Cada vez mais cedo, as crianças e adolescentes usam a Internet para se comunicar com seus amigos e com seus familiares. Essa modalidade de comunicação se dá através do meio virtual. Nesse canal, é possível criar um avatar que pode ou não ser verdadeiro de acordo com a vontade do utilizador do suporte. Assim, um homem pode se passar por uma mulher ou vice-versa.
No mundo virtual, ainda pode acontecer o pior: um adulto passar-se por crianças e induzi-las a fazer coisas de adultos. Só para termos uma idéia, desde 2003, os casos de pedofilia aumentaram em 149%, segundo associação italiana Telefono Arcobaleno. Segundo a pesquisa realizada pela associação, a Europa obteve mais casos de pedofilia (86,6%) e aumento de 406% desde 2003.
Não se pode confiar que as crianças fiquem a utilizar o a Internet livremente como se estivessem a brincar no playground com seus amigos. É preciso vigilância e atenção, visto que qualquer pessoa, hoje em dia, pode utilizar a rede mundial para se comunicar com quem quer que seja.

- Linhas fornecidas
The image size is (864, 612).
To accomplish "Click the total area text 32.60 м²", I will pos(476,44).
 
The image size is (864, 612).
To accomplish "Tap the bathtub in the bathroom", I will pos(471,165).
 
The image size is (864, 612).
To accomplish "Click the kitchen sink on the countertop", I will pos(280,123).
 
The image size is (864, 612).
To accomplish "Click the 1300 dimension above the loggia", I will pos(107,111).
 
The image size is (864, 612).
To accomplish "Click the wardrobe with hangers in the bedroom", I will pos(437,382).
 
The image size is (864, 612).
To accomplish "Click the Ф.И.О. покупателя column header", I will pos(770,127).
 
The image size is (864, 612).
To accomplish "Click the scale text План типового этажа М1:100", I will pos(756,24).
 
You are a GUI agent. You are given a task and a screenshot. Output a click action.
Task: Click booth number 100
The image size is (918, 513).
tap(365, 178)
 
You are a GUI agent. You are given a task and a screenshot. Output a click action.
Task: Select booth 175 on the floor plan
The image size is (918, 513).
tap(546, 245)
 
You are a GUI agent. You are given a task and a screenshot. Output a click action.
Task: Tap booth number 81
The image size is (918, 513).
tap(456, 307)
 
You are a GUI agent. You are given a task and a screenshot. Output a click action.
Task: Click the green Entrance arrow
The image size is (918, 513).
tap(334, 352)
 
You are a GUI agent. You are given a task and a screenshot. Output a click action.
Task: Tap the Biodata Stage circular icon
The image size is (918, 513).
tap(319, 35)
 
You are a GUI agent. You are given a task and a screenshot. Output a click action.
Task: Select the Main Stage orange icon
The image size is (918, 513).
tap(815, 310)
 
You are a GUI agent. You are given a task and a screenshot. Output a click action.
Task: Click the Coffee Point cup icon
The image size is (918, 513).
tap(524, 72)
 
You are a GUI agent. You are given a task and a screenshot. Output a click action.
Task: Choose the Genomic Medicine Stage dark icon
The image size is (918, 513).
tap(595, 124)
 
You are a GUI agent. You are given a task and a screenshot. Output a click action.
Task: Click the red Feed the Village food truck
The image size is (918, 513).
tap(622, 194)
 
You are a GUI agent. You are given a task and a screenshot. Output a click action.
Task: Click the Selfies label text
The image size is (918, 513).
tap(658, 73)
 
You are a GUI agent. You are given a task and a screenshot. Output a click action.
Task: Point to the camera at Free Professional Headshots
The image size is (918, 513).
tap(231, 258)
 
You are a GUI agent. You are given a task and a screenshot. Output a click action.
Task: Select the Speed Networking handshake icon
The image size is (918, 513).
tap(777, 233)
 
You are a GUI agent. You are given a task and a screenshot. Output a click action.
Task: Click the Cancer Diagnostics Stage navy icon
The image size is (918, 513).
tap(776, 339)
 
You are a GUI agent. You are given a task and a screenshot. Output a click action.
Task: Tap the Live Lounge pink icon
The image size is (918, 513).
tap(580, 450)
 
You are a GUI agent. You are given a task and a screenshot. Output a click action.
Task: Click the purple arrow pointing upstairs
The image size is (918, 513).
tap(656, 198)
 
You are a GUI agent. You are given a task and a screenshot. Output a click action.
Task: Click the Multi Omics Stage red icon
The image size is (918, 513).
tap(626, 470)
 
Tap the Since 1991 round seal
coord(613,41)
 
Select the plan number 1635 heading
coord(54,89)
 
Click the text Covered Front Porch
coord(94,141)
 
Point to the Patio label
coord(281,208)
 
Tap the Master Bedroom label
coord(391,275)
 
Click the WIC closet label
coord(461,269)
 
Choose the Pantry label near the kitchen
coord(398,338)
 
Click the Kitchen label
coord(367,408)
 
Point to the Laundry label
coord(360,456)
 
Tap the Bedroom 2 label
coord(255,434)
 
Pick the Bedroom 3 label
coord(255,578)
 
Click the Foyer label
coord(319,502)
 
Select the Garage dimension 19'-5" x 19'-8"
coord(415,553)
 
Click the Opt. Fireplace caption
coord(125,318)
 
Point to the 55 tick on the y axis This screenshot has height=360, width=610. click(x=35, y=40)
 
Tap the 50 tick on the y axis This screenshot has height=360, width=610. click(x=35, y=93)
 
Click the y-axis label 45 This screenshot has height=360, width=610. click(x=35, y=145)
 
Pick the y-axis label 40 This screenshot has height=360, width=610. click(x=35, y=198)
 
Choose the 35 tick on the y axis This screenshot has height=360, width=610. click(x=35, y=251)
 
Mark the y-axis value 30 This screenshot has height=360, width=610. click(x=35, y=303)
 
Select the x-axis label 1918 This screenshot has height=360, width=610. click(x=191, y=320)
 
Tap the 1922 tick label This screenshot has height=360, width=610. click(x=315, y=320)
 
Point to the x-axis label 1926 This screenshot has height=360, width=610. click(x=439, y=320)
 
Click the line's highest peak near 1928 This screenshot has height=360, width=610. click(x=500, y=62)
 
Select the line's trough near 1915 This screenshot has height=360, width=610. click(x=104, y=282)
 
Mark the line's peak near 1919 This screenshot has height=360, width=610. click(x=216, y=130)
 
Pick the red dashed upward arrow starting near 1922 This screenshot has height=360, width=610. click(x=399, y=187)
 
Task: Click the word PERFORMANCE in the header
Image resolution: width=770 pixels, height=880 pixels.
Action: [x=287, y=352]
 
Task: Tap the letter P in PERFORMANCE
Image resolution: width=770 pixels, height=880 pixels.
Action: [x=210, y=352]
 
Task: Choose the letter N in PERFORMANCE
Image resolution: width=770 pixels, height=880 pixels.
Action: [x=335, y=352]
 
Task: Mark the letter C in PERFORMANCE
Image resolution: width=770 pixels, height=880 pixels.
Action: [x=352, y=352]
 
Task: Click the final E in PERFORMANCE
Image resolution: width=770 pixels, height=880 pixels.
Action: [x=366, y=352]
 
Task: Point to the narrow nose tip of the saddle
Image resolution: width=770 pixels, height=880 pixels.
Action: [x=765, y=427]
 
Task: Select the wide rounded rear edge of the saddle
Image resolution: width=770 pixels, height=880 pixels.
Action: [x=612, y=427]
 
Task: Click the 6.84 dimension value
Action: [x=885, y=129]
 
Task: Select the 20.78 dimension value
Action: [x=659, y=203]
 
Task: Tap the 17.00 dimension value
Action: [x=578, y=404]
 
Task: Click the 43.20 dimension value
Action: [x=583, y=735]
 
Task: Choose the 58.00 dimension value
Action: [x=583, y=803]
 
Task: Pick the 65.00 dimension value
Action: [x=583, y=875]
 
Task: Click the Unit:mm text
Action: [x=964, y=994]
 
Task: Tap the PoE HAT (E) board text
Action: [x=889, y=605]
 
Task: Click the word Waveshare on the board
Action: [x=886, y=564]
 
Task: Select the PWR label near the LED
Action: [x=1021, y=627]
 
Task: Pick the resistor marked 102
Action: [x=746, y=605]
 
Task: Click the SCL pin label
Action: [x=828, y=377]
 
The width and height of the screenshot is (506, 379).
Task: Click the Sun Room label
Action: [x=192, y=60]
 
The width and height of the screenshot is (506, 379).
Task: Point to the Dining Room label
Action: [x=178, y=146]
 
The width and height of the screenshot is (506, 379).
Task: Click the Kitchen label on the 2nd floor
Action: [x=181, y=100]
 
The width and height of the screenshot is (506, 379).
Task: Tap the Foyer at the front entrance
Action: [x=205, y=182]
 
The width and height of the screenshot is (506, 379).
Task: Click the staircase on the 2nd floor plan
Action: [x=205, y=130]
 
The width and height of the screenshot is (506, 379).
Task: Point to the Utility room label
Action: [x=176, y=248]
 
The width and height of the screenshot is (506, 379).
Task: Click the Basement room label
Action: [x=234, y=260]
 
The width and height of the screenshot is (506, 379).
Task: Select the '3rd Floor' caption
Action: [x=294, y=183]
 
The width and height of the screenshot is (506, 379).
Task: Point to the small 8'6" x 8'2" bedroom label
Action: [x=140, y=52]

- Questões de estudo
1. Extraia do texto sobre crianças na Internet, sem qualquer alteração, o trecho que começa nas palavras "Cada vez mais" e termina após "mulher ou vice-versa.".
2. Prossiga o texto sobre crianças na Internet a partir da última frase apresentada.
As linhas fornecidas não guardam relação com o texto sobre crianças na Internet.

- Respostas por item
1.
Cada vez mais cedo, as crianças e adolescentes usam a Internet para se comunicar com seus amigos e com seus familiares. Essa modalidade de comunicação se dá através do meio virtual. Nesse canal, é possível criar um avatar que pode ou não ser verdadeiro de acordo com a vontade do utilizador do suporte. Assim, um homem pode se passar por uma mulher ou vice-versa.

2.
Portanto, cabe às autoridades, tomarem providências de fiscalização frente a esses crimes. Sendo assim, os governos devem estar atentos que a máquina pode ser utilizada para o bem como para o mal.
Mas a principal questão é: como uma criança foi colocada naquela situação? No fim, a culpa foi nossa, porque a ocupamos com um computador a sua frente como se fosse sinônimo de que ela está “salva em casa” de todos os perigos de “fora”. Mas até onde estamos em um espaço físico determinado em frente a um computador? Devemos rever os nossos conceitos de crime contra uma fase da vida em que somos tão vulneráveis.